** EXCERPTED RECORDS follows **
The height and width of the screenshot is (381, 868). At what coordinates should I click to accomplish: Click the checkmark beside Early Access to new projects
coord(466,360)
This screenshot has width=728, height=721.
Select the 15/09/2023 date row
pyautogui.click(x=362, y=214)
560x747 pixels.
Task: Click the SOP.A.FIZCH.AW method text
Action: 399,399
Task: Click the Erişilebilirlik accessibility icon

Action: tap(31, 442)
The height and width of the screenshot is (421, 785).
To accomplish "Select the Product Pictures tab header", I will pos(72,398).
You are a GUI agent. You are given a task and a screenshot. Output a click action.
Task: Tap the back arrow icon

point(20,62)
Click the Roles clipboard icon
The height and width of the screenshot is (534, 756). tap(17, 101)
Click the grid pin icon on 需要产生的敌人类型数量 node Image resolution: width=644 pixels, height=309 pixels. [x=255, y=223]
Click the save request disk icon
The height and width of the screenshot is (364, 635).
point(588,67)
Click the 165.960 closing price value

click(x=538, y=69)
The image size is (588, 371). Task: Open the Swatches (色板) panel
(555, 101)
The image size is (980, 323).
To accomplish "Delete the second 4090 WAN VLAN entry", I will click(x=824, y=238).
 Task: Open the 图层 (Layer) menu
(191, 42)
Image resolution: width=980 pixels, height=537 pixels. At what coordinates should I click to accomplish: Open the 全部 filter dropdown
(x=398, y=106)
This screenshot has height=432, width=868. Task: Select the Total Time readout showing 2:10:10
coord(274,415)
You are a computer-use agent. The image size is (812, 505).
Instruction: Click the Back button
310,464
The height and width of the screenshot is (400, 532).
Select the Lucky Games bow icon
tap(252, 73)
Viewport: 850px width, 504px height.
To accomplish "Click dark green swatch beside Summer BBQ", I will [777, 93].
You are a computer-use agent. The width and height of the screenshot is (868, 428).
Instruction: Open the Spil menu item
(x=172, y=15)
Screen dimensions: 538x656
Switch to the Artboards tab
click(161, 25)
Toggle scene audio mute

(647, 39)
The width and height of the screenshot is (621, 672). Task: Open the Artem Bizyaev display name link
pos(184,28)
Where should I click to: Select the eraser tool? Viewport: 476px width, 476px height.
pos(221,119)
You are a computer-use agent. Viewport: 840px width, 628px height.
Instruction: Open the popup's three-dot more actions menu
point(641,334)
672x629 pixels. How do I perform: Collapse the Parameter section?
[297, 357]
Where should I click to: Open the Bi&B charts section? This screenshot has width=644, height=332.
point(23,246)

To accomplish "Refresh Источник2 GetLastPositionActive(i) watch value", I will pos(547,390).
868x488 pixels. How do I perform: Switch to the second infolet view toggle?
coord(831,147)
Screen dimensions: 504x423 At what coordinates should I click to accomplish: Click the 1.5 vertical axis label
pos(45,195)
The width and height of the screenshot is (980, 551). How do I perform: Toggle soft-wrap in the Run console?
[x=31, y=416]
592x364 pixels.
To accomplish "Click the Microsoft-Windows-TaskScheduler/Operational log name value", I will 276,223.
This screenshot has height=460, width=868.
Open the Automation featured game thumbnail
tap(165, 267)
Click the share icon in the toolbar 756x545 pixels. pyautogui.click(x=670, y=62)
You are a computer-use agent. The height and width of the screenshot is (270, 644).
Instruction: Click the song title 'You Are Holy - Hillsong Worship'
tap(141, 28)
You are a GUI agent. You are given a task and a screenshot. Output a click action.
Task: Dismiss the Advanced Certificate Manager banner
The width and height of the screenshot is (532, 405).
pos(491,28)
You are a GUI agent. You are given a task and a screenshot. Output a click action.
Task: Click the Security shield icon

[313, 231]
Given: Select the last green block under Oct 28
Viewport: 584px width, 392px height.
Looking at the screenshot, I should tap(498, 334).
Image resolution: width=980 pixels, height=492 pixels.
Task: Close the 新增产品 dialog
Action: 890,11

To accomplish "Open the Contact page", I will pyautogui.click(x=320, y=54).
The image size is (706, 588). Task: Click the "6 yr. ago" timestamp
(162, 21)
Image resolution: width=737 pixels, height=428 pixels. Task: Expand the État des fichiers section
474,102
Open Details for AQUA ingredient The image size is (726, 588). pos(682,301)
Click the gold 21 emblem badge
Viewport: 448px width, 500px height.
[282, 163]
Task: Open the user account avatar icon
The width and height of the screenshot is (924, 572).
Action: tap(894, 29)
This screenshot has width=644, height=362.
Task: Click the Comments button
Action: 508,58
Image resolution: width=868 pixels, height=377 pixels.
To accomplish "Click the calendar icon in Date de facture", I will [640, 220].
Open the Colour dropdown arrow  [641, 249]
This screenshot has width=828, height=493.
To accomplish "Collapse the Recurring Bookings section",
** End of EXCERPTED RECORDS **
WORK INSTRUCTIONS: Copy the records above exactly as written.

SOLUTION TO THIS EXERCISE:
The height and width of the screenshot is (381, 868). At what coordinates should I click to accomplish: Click the checkmark beside Early Access to new projects
coord(466,360)
This screenshot has width=728, height=721.
Select the 15/09/2023 date row
pyautogui.click(x=362, y=214)
560x747 pixels.
Task: Click the SOP.A.FIZCH.AW method text
Action: 399,399
Task: Click the Erişilebilirlik accessibility icon

Action: tap(31, 442)
The height and width of the screenshot is (421, 785).
To accomplish "Select the Product Pictures tab header", I will pos(72,398).
You are a GUI agent. You are given a task and a screenshot. Output a click action.
Task: Tap the back arrow icon

point(20,62)
Click the Roles clipboard icon
The height and width of the screenshot is (534, 756). tap(17, 101)
Click the grid pin icon on 需要产生的敌人类型数量 node Image resolution: width=644 pixels, height=309 pixels. [x=255, y=223]
Click the save request disk icon
The height and width of the screenshot is (364, 635).
point(588,67)
Click the 165.960 closing price value

click(x=538, y=69)
The image size is (588, 371). Task: Open the Swatches (色板) panel
(555, 101)
The image size is (980, 323).
To accomplish "Delete the second 4090 WAN VLAN entry", I will click(x=824, y=238).
 Task: Open the 图层 (Layer) menu
(191, 42)
Image resolution: width=980 pixels, height=537 pixels. At what coordinates should I click to accomplish: Open the 全部 filter dropdown
(x=398, y=106)
This screenshot has height=432, width=868. Task: Select the Total Time readout showing 2:10:10
coord(274,415)
You are a computer-use agent. The image size is (812, 505).
Instruction: Click the Back button
310,464
The height and width of the screenshot is (400, 532).
Select the Lucky Games bow icon
tap(252, 73)
Viewport: 850px width, 504px height.
To accomplish "Click dark green swatch beside Summer BBQ", I will [777, 93].
You are a computer-use agent. The width and height of the screenshot is (868, 428).
Instruction: Open the Spil menu item
(x=172, y=15)
Screen dimensions: 538x656
Switch to the Artboards tab
click(161, 25)
Toggle scene audio mute

(647, 39)
The width and height of the screenshot is (621, 672). Task: Open the Artem Bizyaev display name link
pos(184,28)
Where should I click to: Select the eraser tool? Viewport: 476px width, 476px height.
pos(221,119)
You are a computer-use agent. Viewport: 840px width, 628px height.
Instruction: Open the popup's three-dot more actions menu
point(641,334)
672x629 pixels. How do I perform: Collapse the Parameter section?
[297, 357]
Where should I click to: Open the Bi&B charts section? This screenshot has width=644, height=332.
point(23,246)

To accomplish "Refresh Источник2 GetLastPositionActive(i) watch value", I will pos(547,390).
868x488 pixels. How do I perform: Switch to the second infolet view toggle?
coord(831,147)
Screen dimensions: 504x423 At what coordinates should I click to accomplish: Click the 1.5 vertical axis label
pos(45,195)
The width and height of the screenshot is (980, 551). How do I perform: Toggle soft-wrap in the Run console?
[x=31, y=416]
592x364 pixels.
To accomplish "Click the Microsoft-Windows-TaskScheduler/Operational log name value", I will 276,223.
This screenshot has height=460, width=868.
Open the Automation featured game thumbnail
tap(165, 267)
Click the share icon in the toolbar 756x545 pixels. pyautogui.click(x=670, y=62)
You are a computer-use agent. The height and width of the screenshot is (270, 644).
Instruction: Click the song title 'You Are Holy - Hillsong Worship'
tap(141, 28)
You are a GUI agent. You are given a task and a screenshot. Output a click action.
Task: Dismiss the Advanced Certificate Manager banner
The width and height of the screenshot is (532, 405).
pos(491,28)
You are a GUI agent. You are given a task and a screenshot. Output a click action.
Task: Click the Security shield icon

[313, 231]
Given: Select the last green block under Oct 28
Viewport: 584px width, 392px height.
Looking at the screenshot, I should tap(498, 334).
Image resolution: width=980 pixels, height=492 pixels.
Task: Close the 新增产品 dialog
Action: 890,11

To accomplish "Open the Contact page", I will pyautogui.click(x=320, y=54).
The image size is (706, 588). Task: Click the "6 yr. ago" timestamp
(162, 21)
Image resolution: width=737 pixels, height=428 pixels. Task: Expand the État des fichiers section
474,102
Open Details for AQUA ingredient The image size is (726, 588). pos(682,301)
Click the gold 21 emblem badge
Viewport: 448px width, 500px height.
[282, 163]
Task: Open the user account avatar icon
The width and height of the screenshot is (924, 572).
Action: tap(894, 29)
This screenshot has width=644, height=362.
Task: Click the Comments button
Action: 508,58
Image resolution: width=868 pixels, height=377 pixels.
To accomplish "Click the calendar icon in Date de facture", I will [640, 220].
Open the Colour dropdown arrow  [641, 249]
This screenshot has width=828, height=493.
To accomplish "Collapse the Recurring Bookings section",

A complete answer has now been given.